Deaf to the current Holy Father’s frequent warnings against rock music, LOR behaves less like a faithful papal defender and more like a rebellious teenager.  They may have chosen to ignore Benedict’s warning against rock ‘n’ roll in his 1985 address to the International Church Music Congress in Rome, for example, but we haven’t:

Music [can] become ecstasy, liberation from the ego, amalgamation with the universe. Today we experience the secularized variation of this type in rock and pop music, whose festivals are an anti-cult with the same tendency: desire for destruction, repealing the limitations of the everyday, and the illusion of salvation in liberation from the ego, in the wild ecstasy of a tumultuous crowd. These are measures which involve a form of release related to that achieved through drugs. It is the complete antithesis of Christian faith in the Redemption. In a way which we could not imagine thirty years ago, music has become the decisive vehicle of a counter-religion and thus calls for a parting of the ways. Since rock music seeks release through liberation from the personality and its responsibility, it can be on the one hand precisely classified among the anarchic ideas of freedom which today predominate more openly in the West than in the East. But that is precisely why rock music is so completely antithetical to the Christian concept of redemption and freedom, indeed its exact opposite.

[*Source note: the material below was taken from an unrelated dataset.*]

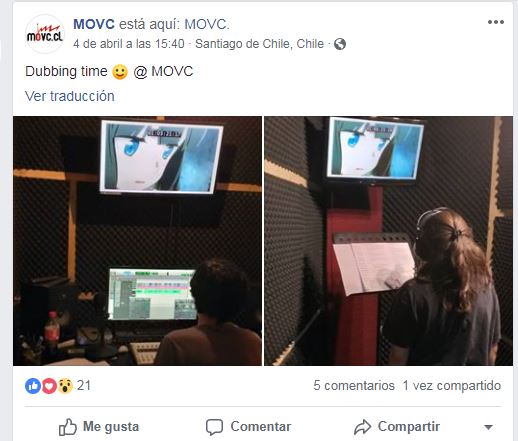Click the 1 vez compartido link

[452, 386]
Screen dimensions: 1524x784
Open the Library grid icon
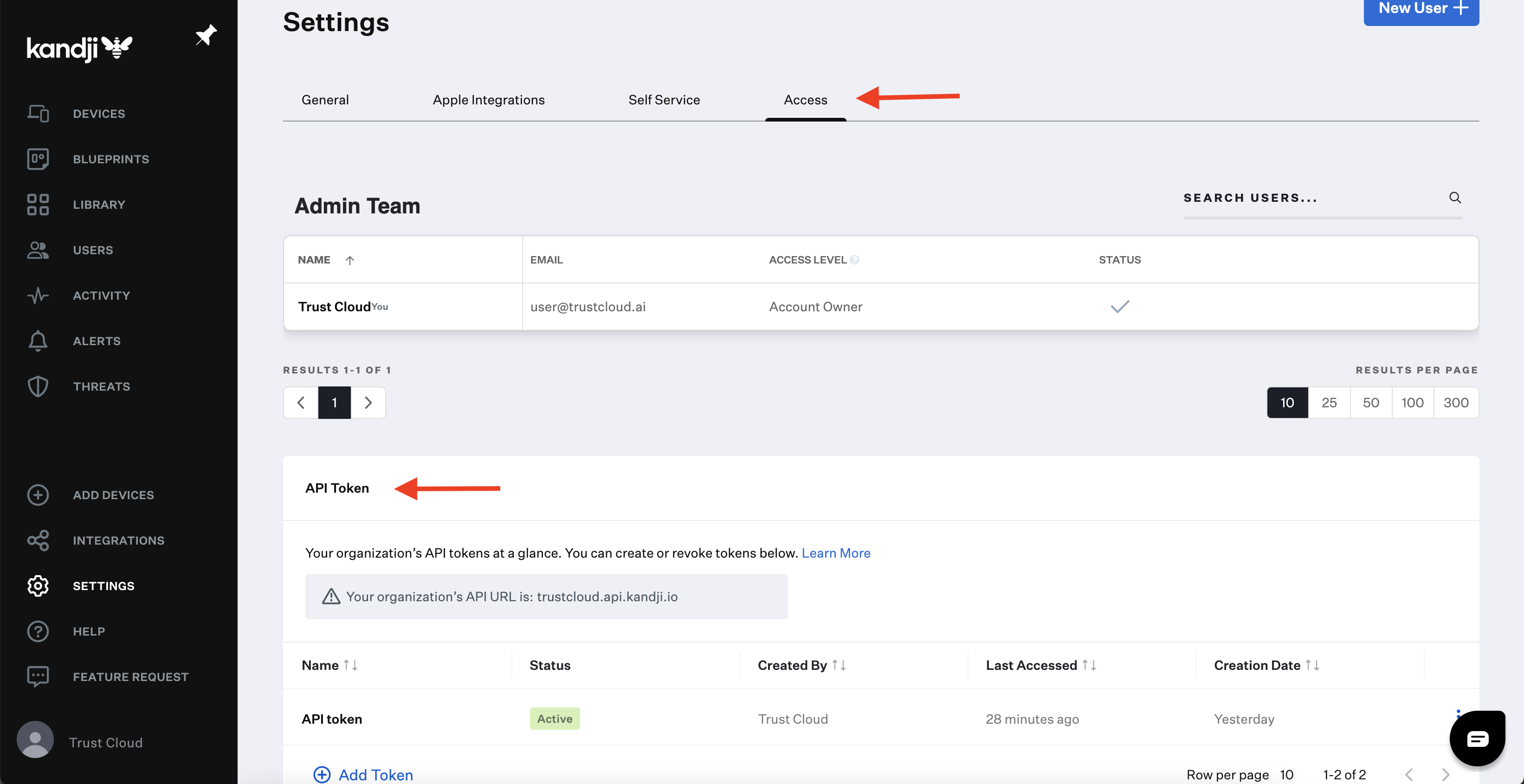click(x=38, y=204)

What are a few harsh words against the "Devil's music" from a prudish old churchman compared to the inspired poetry of the gods of rock ‘n’ roll! To the hipsters at LOR, rock ‘n’ roll is king; it’s the music they grew up with; it defines them. Never mind that it is perverted music, much like pornography is perverted art--they still dig it! Never mind that just last year the Vatican’s chief exorcist acknowledged the Church’s growing concern over worldwide interest in Satanism and the occult, which, according to Father Gabriele Amorth, is making inroads with young people through the aegis of  rock music. (www.vaticans.org)  Culturally at least, rock ‘n’ roll has replaced Christ as king even inside Vatican City itself--a startling development one might even liken to an abomination of desolation.

On June 26, 1861, Pius IX gave his approval to the regulations of L’Osservatore Romano, Article 2 of which includes the following: “The newspaper will pursue the following aims…to recall the firm principles of the Catholic religion and those of justice and the law, as the stable foundations of any kind of social existence; and to inspire and promote the veneration of the august Sovereign and Pontiff…”

Clearly, L’Osservatore Romano has abandoned its founding principles when its antics make a laughing stock of the same august Sovereign Pontiff its founding editors once swore to defend. “Upon this Rock ‘n’ Roll, I Will Build My Church”, sneered one columnist in reaction to LOR’s Top Ten list. But of course he did!

Under the masthead of each edition of L’Osservatore Romano appear the words Non praevalebunt (“[The gates of Hell] shall not prevail”).  Surely, the gates of Hell can never prevail against Christ’s Church—we have His promise on that. But we have no such promise where L’Osservatore Romano is concerned.

They may have our buildings (and our newspapers)—but we have retained enough of the Faith to call for the Vatican’s quasi-official newspaper to be suspended indefinitely, and to beg the Holy Father to remove this embarrassing blight from our Church. For, surely, “it is better to hear the rebuke of the wise, than for a man to hear the song of fools.” (Eccl. 7:5)  L’Osservatore Romano has become a sort of ecclesial jukebox filled with the songs of fools and offering scandal to the children of God.  Basta!

St. Michael the Archangel, Defend us in Battle!